Sources: The Guardian, The Verge
The policy backdrop is shifting from individual project fights to a more systematic debate. For operators, this means the bar is rising. You will need clearer community benefits, stronger energy strategies, and a much more proactive narrative around why your campus deserves scarce megawatts.
Strategic takeaways for the week
If you are involved in planning, financing, or regulating data centers these days, there are a few key trends that stood out from the past week.
First, while there is still plenty of capital available, it is becoming a bit more conditional. Both debt markets and private equity funds are keen to invest, but the deals that actually get done are often linked to larger platforms and solid plans for multi site portfolios.
Next, the geography of campuses is expanding. States like Indiana, Mississippi, New Mexico, and Pennsylvania are getting more involved, each with their own mix of resources, policies, and community stories. Tier one markets are still important, but growth is increasingly happening in places that can genuinely guarantee power and permits.
Then there is the energy discussion, which is shifting from whether to how. With long term renewable contracts, builds backed by gas and nuclear, and new on site generation models, the real question for boards is not whether they can get through the next connection queue. It is what energy narrative they want to embrace over the next decade.
Lastly, policy risk has become a significant concern.

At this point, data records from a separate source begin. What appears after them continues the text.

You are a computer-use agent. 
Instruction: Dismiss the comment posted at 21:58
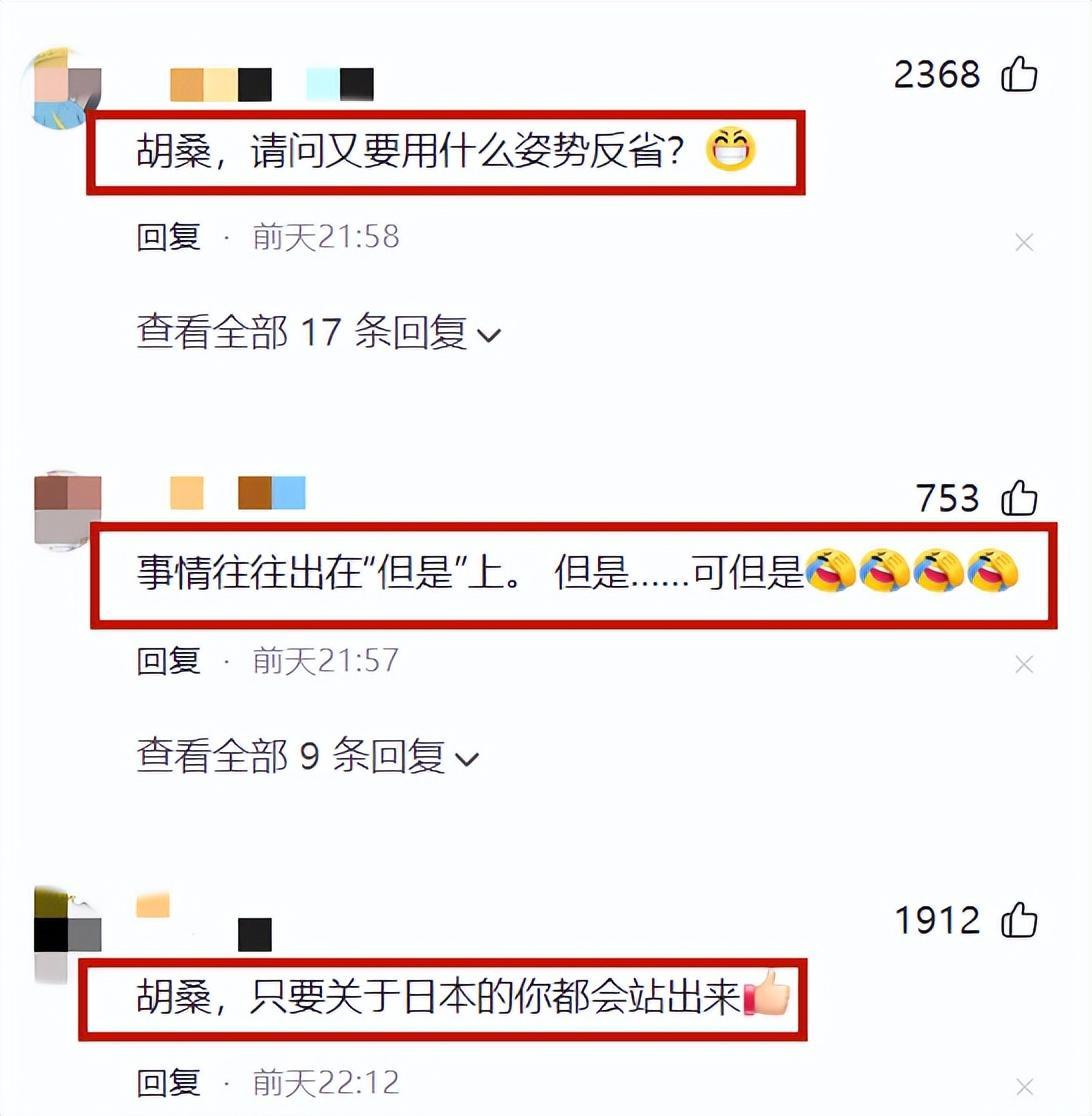click(1024, 243)
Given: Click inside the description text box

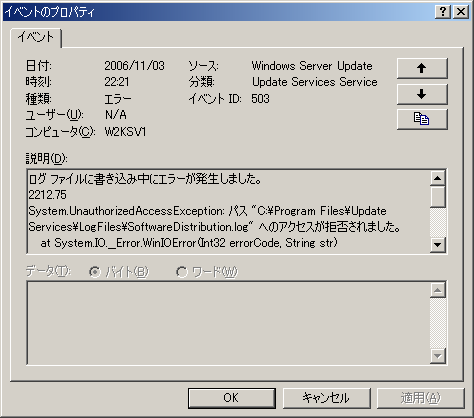Looking at the screenshot, I should tap(228, 211).
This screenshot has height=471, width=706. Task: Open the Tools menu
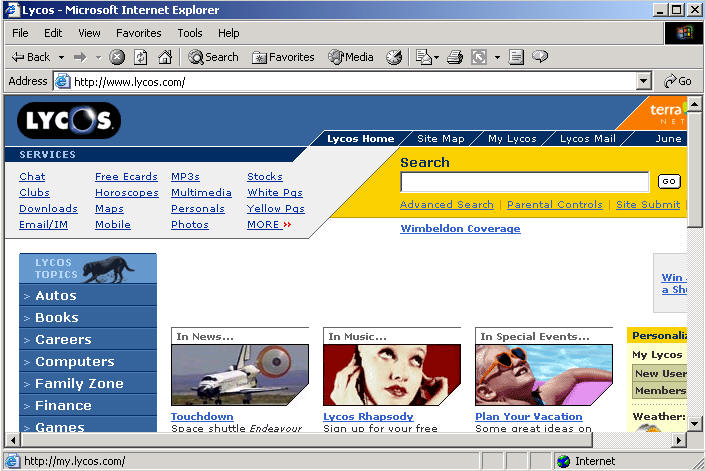[x=190, y=33]
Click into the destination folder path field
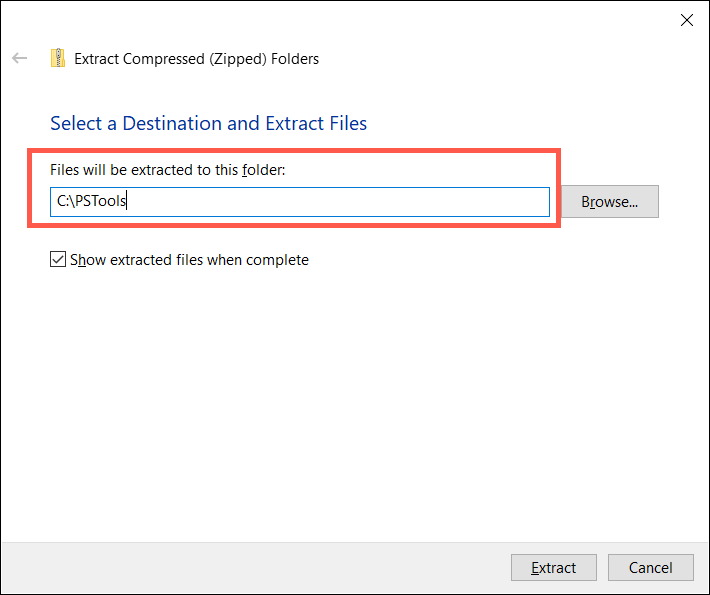The width and height of the screenshot is (710, 595). [x=300, y=202]
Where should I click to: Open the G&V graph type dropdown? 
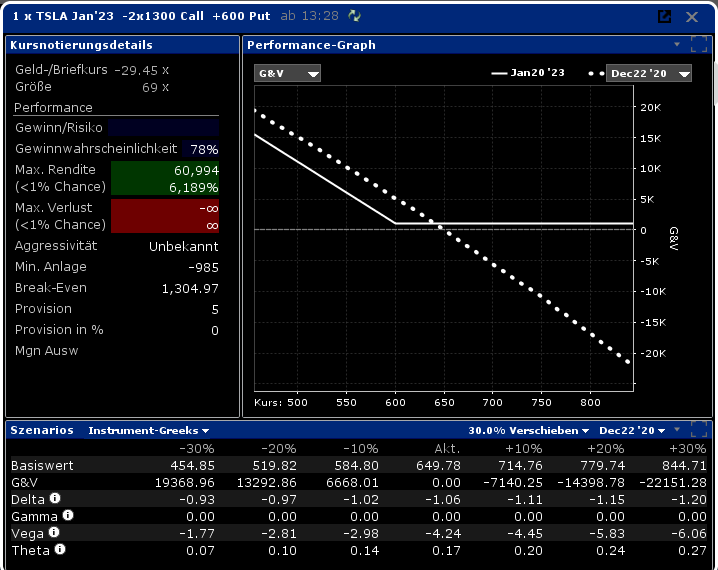coord(287,74)
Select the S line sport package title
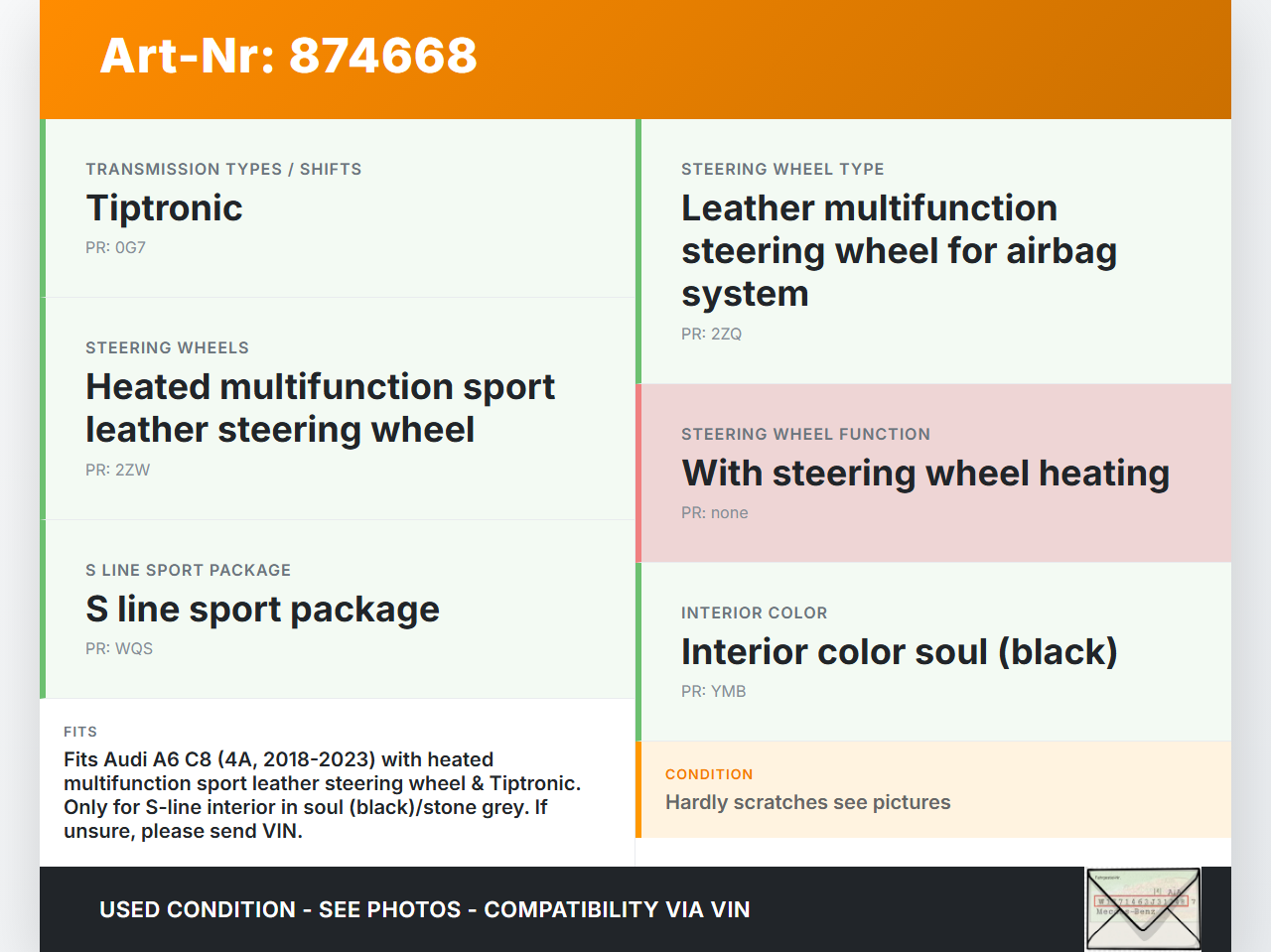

The pace of change around incentive scrutiny, transparency rules, and special contracts is picking up. Teams that treat policy as a simple box to check during site selection are likely to fall behind. A more strategic approach is to see regulators and local communities as long term partners and to design projects that can survive not just the next election but the next round of media coverage.
“Content is based on public information and personal analysis. Not financial or investment advice.”